- To do -
Could you put each line of these records into a JSON list of strings, one string per line, with blank lines omitted?

==== Supplied data

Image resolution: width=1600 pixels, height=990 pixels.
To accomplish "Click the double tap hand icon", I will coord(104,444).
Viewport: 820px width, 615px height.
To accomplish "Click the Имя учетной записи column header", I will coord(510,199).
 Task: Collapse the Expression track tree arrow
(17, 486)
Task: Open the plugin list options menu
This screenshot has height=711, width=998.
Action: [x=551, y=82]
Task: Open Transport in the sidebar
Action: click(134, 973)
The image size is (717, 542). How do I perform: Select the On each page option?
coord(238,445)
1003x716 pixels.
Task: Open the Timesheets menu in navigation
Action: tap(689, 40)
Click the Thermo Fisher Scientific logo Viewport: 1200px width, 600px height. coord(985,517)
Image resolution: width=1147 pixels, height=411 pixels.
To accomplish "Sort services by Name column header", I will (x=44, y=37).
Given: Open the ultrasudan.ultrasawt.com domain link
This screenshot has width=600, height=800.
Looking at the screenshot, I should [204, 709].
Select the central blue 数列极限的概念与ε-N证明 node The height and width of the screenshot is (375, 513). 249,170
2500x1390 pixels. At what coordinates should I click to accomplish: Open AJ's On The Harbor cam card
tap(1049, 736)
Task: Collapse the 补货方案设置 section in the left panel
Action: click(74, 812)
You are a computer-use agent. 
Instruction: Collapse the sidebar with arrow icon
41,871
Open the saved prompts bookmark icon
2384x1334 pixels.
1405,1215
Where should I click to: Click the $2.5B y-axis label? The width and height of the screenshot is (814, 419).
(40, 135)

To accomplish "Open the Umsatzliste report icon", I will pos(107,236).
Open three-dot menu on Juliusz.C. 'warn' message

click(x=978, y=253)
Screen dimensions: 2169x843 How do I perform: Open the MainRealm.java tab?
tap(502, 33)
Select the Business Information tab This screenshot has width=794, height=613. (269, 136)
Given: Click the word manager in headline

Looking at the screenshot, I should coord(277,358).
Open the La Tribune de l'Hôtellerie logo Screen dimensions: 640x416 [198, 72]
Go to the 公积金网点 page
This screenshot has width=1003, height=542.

========

- Exercise answer -
[
  "Image resolution: width=1600 pixels, height=990 pixels.",
  "To accomplish \"Click the double tap hand icon\", I will coord(104,444).",
  "Viewport: 820px width, 615px height.",
  "To accomplish \"Click the Имя учетной записи column header\", I will coord(510,199).",
  " Task: Collapse the Expression track tree arrow",
  "(17, 486)",
  "Task: Open the plugin list options menu",
  "This screenshot has height=711, width=998.",
  "Action: [x=551, y=82]",
  "Task: Open Transport in the sidebar",
  "Action: click(134, 973)",
  "The image size is (717, 542). How do I perform: Select the On each page option?",
  "coord(238,445)",
  "1003x716 pixels.",
  "Task: Open the Timesheets menu in navigation",
  "Action: tap(689, 40)",
  "Click the Thermo Fisher Scientific logo Viewport: 1200px width, 600px height. coord(985,517)",
  "Image resolution: width=1147 pixels, height=411 pixels.",
  "To accomplish \"Sort services by Name column header\", I will (x=44, y=37).",
  "Given: Open the ultrasudan.ultrasawt.com domain link",
  "This screenshot has width=600, height=800.",
  "Looking at the screenshot, I should [204, 709].",
  "Select the central blue 数列极限的概念与ε-N证明 node The height and width of the screenshot is (375, 513). 249,170",
  "2500x1390 pixels. At what coordinates should I click to accomplish: Open AJ's On The Harbor cam card",
  "tap(1049, 736)",
  "Task: Collapse the 补货方案设置 section in the left panel",
  "Action: click(74, 812)",
  "You are a computer-use agent. ",
  "Instruction: Collapse the sidebar with arrow icon",
  "41,871",
  "Open the saved prompts bookmark icon",
  "2384x1334 pixels.",
  "1405,1215",
  "Where should I click to: Click the $2.5B y-axis label? The width and height of the screenshot is (814, 419).",
  "(40, 135)",
  "To accomplish \"Open the Umsatzliste report icon\", I will pos(107,236).",
  "Open three-dot menu on Juliusz.C. 'warn' message",
  "click(x=978, y=253)",
  "Screen dimensions: 2169x843 How do I perform: Open the MainRealm.java tab?",
  "tap(502, 33)",
  "Select the Business Information tab This screenshot has width=794, height=613. (269, 136)",
  "Given: Click the word manager in headline",
  "Looking at the screenshot, I should coord(277,358).",
  "Open the La Tribune de l'Hôtellerie logo Screen dimensions: 640x416 [198, 72]",
  "Go to the 公积金网点 page",
  "This screenshot has width=1003, height=542."
]